● WHAT YOU HAVE TO DO:
Your response must consist of the listing below, repeated exactly.

◆ ◆ ◆ ◆

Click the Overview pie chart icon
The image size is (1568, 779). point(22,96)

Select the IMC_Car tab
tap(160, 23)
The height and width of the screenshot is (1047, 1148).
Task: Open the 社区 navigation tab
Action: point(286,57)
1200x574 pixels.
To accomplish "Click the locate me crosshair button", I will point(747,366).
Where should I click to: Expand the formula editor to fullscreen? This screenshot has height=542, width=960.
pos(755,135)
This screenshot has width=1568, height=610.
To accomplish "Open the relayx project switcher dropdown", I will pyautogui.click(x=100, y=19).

◆ ◆ ◆ ◆

● RESPONSE:
Click the Overview pie chart icon
The image size is (1568, 779). point(22,96)

Select the IMC_Car tab
tap(160, 23)
The height and width of the screenshot is (1047, 1148).
Task: Open the 社区 navigation tab
Action: point(286,57)
1200x574 pixels.
To accomplish "Click the locate me crosshair button", I will point(747,366).
Where should I click to: Expand the formula editor to fullscreen? This screenshot has height=542, width=960.
pos(755,135)
This screenshot has width=1568, height=610.
To accomplish "Open the relayx project switcher dropdown", I will pyautogui.click(x=100, y=19).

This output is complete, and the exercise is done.